What the task requires: Would you restate each line of the data below word for word, without its pictures?

+++

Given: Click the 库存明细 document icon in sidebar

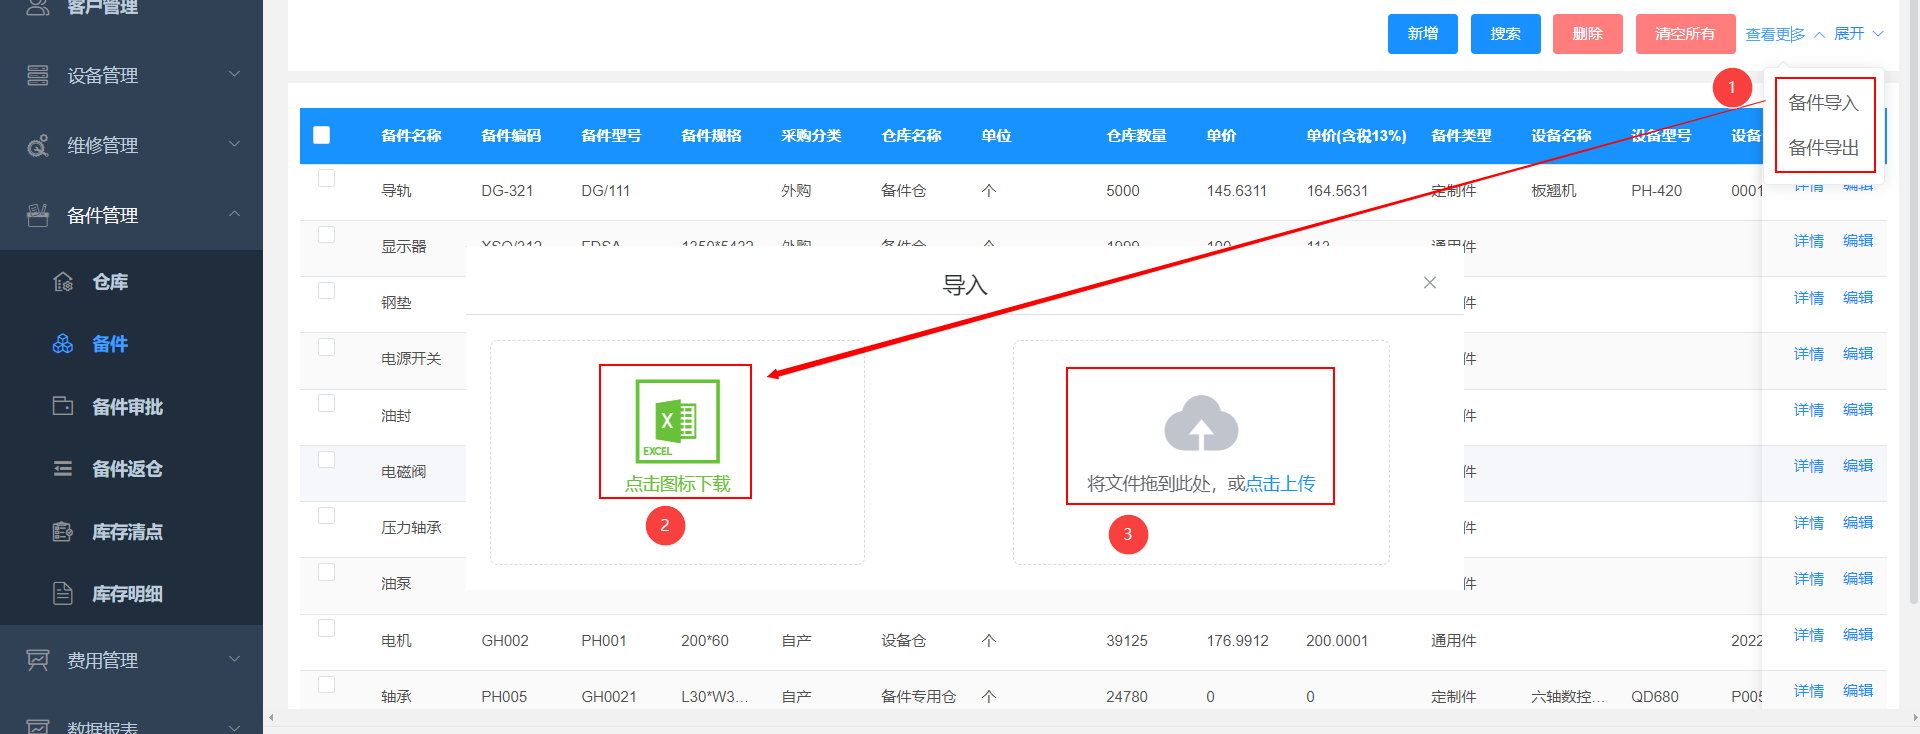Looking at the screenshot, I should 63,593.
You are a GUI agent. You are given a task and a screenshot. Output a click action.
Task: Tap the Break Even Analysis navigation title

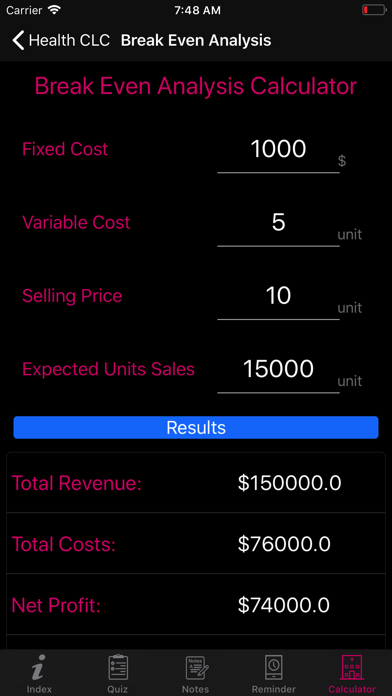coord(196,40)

+++

Output for this exercise:
Given: Click the 库存明细 document icon in sidebar

Looking at the screenshot, I should 63,593.
You are a GUI agent. You are given a task and a screenshot. Output a click action.
Task: Tap the Break Even Analysis navigation title

coord(196,40)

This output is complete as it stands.